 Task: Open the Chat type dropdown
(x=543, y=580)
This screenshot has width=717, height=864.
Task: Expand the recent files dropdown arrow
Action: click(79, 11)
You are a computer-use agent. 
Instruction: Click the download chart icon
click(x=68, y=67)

——

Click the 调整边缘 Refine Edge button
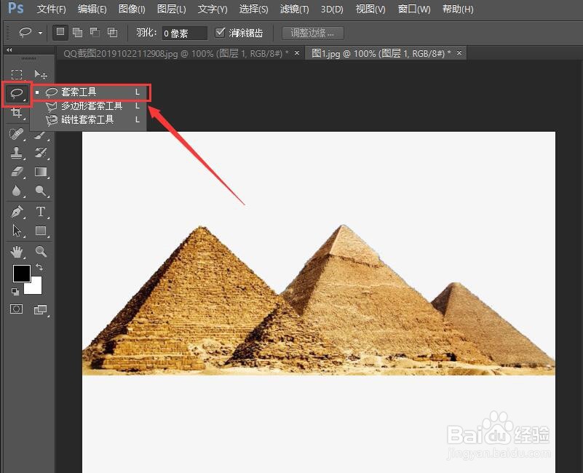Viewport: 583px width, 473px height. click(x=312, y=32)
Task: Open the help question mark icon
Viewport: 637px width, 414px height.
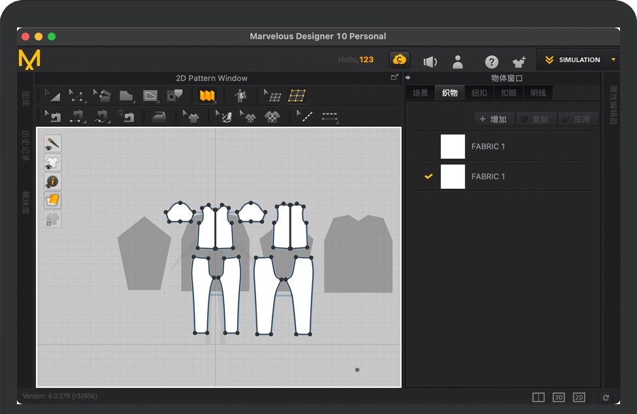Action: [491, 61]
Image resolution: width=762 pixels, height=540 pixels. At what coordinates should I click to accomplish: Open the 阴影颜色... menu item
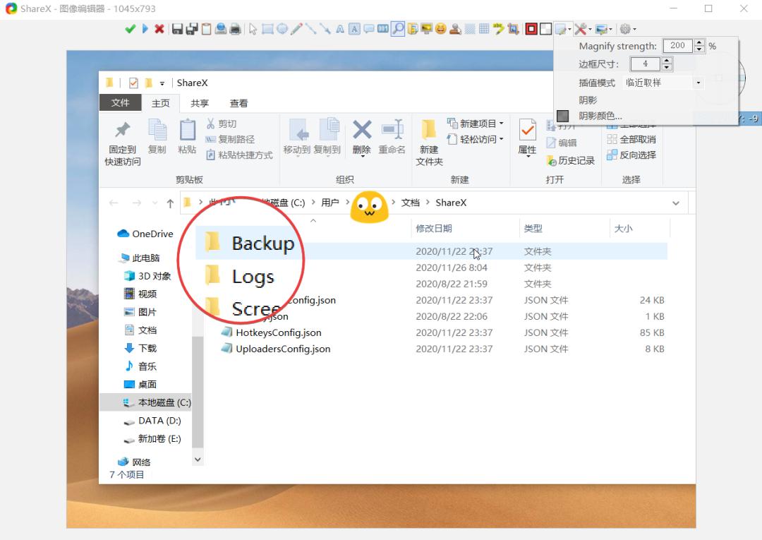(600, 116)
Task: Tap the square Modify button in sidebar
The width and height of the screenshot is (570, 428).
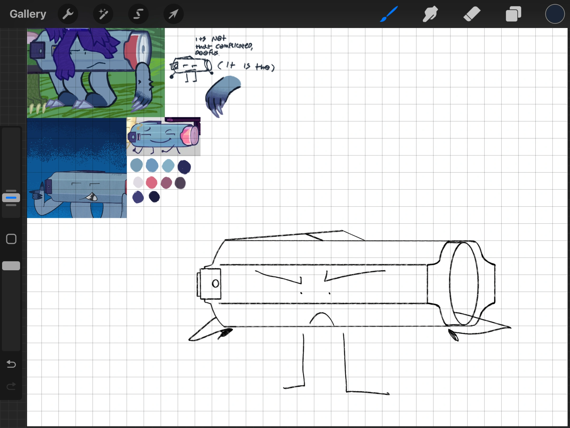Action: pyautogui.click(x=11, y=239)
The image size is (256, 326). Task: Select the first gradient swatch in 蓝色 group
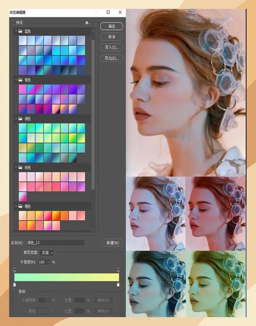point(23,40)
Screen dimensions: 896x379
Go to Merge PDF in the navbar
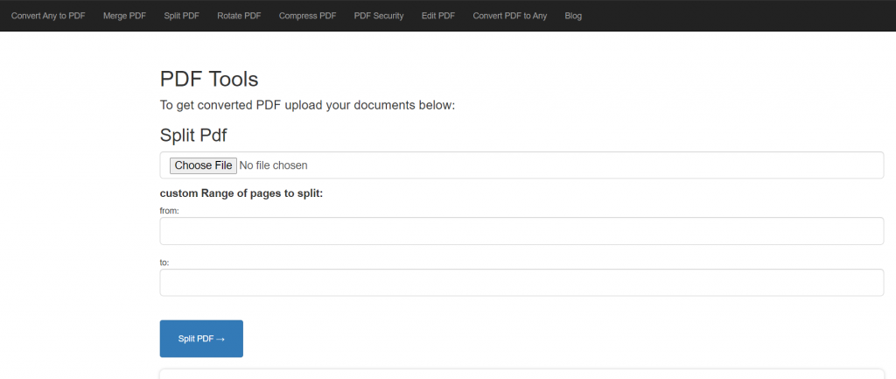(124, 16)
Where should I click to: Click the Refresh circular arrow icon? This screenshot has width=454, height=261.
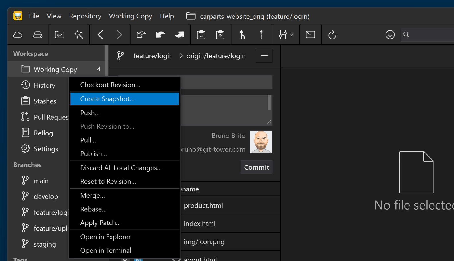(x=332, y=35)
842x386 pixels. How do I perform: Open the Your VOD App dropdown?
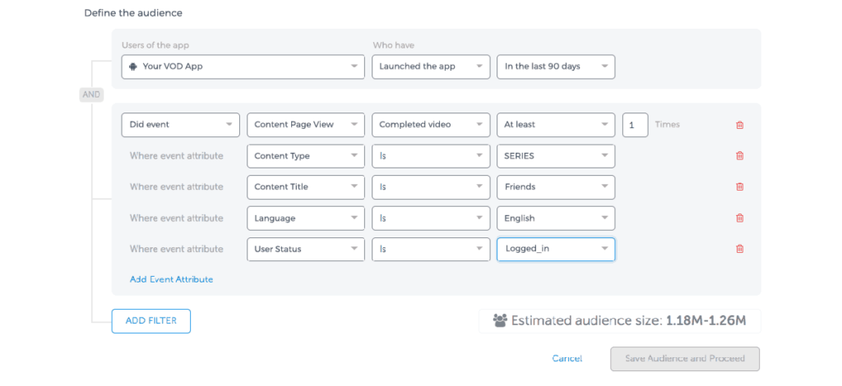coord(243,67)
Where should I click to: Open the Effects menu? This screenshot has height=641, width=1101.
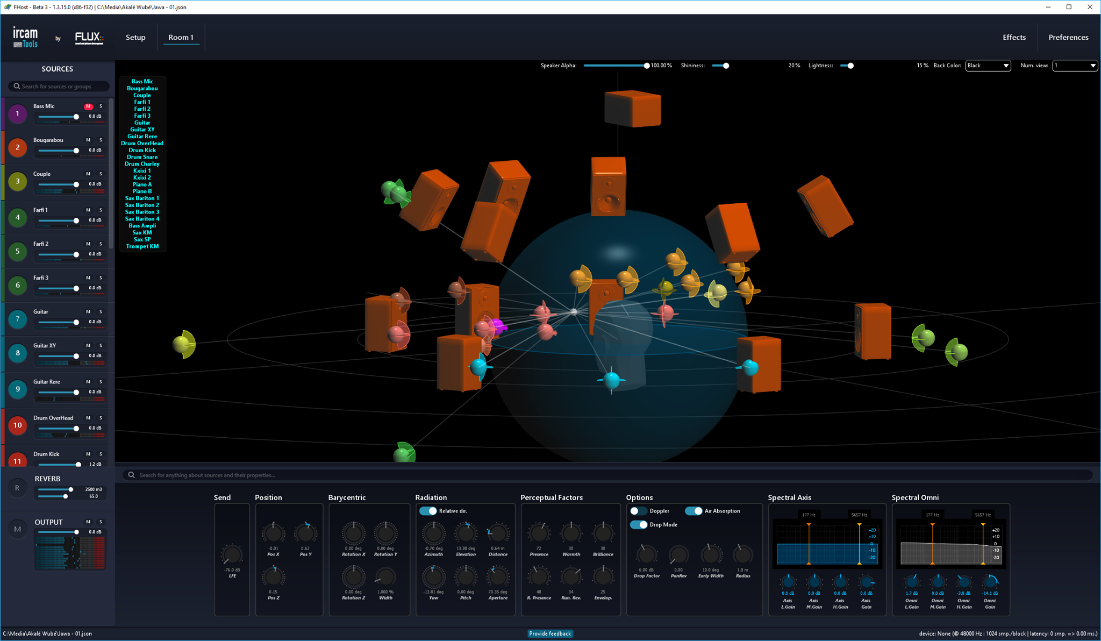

——

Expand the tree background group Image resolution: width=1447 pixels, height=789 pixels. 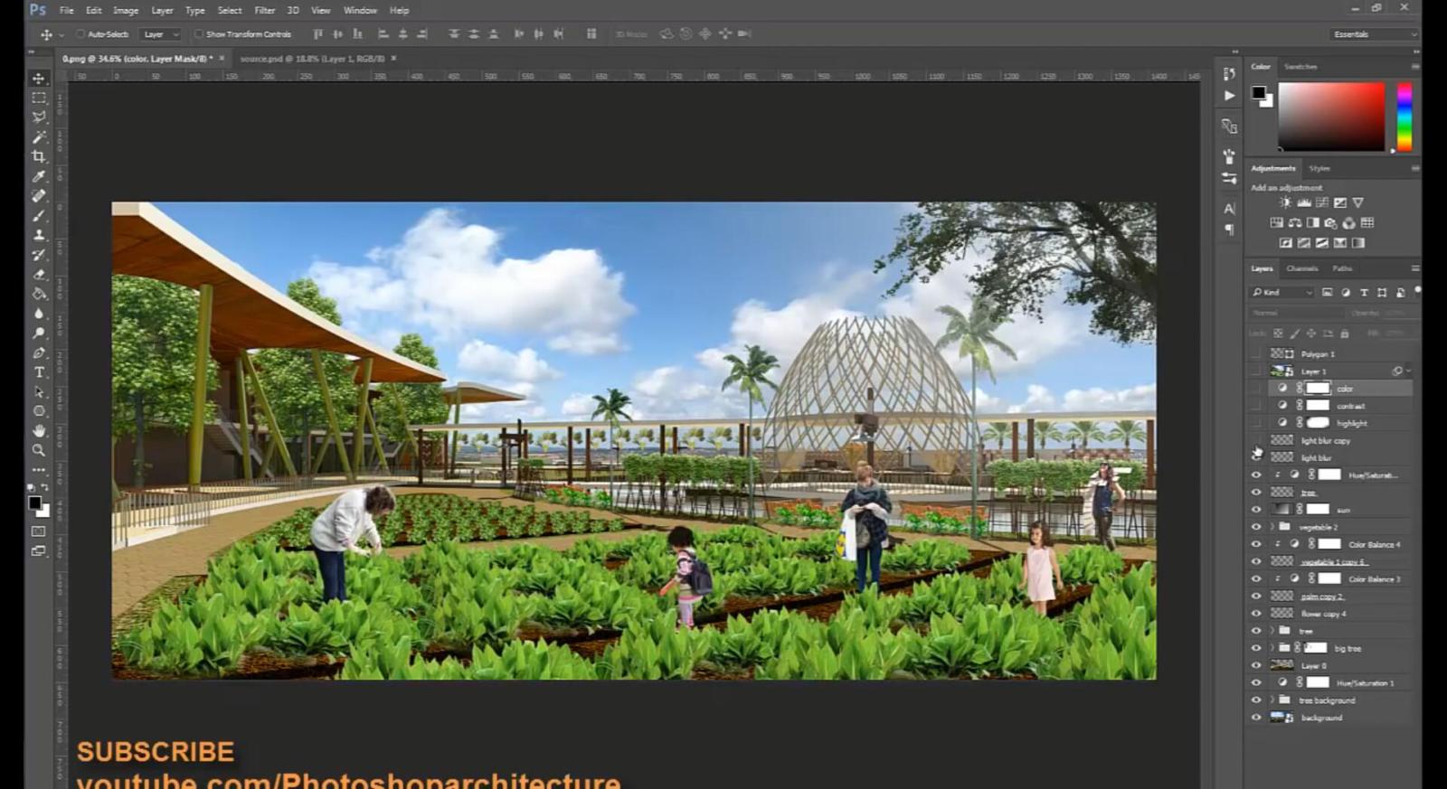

——

__Task details__
Can you rewrite the listing from the line containing "You are a computer-use agent." down to the line containing "click(x=68, y=67)", both included, keeping the requests as they are but raising every click coordinate in the answers by 45?

__Answer to the problem__
You are a computer-use agent. 
Instruction: Click the download chart icon
click(x=113, y=112)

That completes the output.